Those who didn’t see Uli Edel‘s The Baader Meinhof Complex during its brief, almost non-existent U.S. theatrical run need to rent or buy the DVD/Bluray on 3.30 (i.e., next Tuesday).

It doesn’t deliver what you’d call a “pleasant” sit, but it’s about as intense and feisty as a political film like this could or should get, and every so often it plays like a good gangster/bank-robber film.

I wrote the following after catching it about 20 months ago:

“What can you say about a tough-minded, hard-nosed political drama that tells the truth, doesn’t mince words or pull punches, rekindles the viral excitement of a bygone era, offers several gripping performances and leaves you with a taste of ashes in your soul?

“This is the reality of The Baader Meinhof Complex — Uli Edel’s 149-minute drama about the famed German radical leftist group. It’s a strong but bleak account of the impassioned but self-destructive insanity that took hold among radical lefties in the late ’60s and ’70s, and which manifested with a particular ferocity and flamboyance among the Baader-Meinhoffers.

“Edel’s chops are fine, the story is the story, what happened is what happened, but my God…what do you do with a history of this sort? And where in this saga is a semblance of a common cultural current? It’s not as if a willingness to kill or be killed for one’s political beliefs is something that comes up these days on Sunday mornings at Starbucks after you’ve had your morning run.

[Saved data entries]
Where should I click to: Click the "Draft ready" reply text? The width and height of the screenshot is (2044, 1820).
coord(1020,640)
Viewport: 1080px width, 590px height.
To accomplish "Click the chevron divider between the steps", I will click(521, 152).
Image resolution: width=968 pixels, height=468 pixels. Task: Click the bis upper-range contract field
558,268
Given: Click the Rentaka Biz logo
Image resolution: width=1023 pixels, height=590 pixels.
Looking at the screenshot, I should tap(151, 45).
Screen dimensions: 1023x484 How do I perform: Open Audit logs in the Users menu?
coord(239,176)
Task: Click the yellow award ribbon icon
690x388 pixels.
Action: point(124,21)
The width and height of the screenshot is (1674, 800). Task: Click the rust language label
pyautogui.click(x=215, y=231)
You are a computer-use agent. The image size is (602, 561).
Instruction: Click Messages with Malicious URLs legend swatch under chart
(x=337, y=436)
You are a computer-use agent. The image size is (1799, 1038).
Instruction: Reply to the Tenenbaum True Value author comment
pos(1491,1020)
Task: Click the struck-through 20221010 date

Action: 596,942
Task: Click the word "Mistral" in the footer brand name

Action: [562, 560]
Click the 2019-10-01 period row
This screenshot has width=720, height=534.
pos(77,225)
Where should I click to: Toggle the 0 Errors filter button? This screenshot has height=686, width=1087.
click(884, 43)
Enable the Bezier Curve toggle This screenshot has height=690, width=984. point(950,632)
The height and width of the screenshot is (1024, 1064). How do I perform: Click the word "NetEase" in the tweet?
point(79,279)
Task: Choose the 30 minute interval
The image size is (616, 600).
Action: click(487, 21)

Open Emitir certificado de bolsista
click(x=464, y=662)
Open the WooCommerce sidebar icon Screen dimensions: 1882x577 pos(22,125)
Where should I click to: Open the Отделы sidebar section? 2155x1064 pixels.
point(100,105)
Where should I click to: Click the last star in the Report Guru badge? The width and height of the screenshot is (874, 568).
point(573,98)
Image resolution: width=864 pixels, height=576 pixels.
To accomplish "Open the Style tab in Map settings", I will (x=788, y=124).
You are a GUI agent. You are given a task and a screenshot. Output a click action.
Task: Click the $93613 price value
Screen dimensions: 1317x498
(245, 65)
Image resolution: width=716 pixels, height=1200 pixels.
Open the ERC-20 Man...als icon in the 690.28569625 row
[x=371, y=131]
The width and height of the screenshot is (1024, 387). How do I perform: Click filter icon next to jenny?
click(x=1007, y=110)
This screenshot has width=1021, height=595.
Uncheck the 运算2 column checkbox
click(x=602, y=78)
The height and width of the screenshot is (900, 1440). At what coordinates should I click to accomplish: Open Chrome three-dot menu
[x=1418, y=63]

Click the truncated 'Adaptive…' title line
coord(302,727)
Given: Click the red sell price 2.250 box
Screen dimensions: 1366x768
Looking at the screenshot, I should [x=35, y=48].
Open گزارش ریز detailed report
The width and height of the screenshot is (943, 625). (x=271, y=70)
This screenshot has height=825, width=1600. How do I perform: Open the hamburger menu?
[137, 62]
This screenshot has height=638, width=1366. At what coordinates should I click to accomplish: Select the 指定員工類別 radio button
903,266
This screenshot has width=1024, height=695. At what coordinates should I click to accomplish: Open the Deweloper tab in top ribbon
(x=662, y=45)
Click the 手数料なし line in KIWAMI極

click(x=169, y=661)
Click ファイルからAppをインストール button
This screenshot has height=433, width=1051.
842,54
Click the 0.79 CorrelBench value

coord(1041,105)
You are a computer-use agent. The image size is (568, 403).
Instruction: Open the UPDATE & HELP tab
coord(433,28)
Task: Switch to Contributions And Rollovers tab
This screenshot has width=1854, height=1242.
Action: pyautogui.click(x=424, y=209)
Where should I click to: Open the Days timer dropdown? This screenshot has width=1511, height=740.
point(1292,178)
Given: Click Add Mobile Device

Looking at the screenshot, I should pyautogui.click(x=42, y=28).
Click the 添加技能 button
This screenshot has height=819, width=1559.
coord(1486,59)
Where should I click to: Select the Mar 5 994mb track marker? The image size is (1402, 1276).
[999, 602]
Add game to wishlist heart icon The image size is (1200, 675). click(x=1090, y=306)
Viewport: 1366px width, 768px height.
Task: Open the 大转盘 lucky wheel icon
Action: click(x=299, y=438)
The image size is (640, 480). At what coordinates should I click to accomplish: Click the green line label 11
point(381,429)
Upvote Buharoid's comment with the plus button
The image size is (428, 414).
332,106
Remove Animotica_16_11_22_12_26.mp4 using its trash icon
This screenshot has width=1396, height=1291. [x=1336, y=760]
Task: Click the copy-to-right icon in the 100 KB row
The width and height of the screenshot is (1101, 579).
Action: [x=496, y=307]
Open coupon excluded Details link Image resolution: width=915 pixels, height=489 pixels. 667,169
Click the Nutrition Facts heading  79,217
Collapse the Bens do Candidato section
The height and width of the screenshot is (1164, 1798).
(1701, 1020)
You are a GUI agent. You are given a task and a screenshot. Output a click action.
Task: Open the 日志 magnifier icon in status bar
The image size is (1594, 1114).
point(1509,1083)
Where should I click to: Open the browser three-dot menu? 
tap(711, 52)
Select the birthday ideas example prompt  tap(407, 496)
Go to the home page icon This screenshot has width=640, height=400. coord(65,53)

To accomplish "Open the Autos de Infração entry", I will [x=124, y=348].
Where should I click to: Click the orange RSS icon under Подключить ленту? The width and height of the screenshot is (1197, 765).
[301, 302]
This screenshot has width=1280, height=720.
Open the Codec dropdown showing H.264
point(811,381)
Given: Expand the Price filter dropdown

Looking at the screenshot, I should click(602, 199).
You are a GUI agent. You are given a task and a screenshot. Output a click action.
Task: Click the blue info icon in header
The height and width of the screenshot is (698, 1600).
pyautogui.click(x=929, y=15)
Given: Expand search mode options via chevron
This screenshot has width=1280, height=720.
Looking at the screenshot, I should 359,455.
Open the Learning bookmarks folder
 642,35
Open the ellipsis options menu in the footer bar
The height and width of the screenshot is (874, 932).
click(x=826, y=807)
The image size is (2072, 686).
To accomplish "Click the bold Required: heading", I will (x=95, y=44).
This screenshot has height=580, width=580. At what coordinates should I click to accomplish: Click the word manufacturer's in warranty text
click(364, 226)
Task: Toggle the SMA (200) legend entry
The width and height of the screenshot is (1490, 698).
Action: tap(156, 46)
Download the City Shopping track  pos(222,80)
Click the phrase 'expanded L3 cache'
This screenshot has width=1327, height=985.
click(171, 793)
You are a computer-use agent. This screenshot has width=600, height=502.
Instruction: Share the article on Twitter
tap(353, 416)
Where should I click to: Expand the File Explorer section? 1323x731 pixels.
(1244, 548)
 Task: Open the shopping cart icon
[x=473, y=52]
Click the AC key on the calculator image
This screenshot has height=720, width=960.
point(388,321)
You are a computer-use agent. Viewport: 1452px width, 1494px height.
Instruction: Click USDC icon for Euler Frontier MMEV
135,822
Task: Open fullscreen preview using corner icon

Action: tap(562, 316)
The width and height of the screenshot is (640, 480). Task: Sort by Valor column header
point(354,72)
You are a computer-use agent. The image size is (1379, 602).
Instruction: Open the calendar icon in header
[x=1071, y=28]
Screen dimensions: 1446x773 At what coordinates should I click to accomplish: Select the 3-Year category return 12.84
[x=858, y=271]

» Prompt 1: From the review of The Baader Meinhof Complex, list each thing that the quoted opening question says the political drama does.
» Prompt 2: Write the next part of the review of The Baader Meinhof Complex, picking up after its final sentence.

» Exercise answer 1:
- Tells the truth
- Doesn't mince words or pull punches
- Rekindles the viral excitement of a bygone era
- Offers several gripping performances
- Leaves you with a taste of ashes in your soul

» Exercise answer 2:
“Maybe more of us should think and act in terms of life-or-death commitments. Maybe we’d be better off if more of us had the cojones to stand up and fight evil in a way that gives no quarter. But the film mainly sinks in as a revisiting of a time in which a small but dead-serious sector of the left-liberal community temporarily lost its bearings and in some cases jumped off a cliff in order to stop what they saw as a form of absolute establishment evil.”

Say it one last time: this sucker should have been called The Baader Meinhof Gang. You always need to think in popcorn terms when deciding on a title, and popcorn munchers don’t know from complexes. This is basically a high-voltage shoot ’em up about a political-minded Barrow gang that ends in death, jail and suicide.”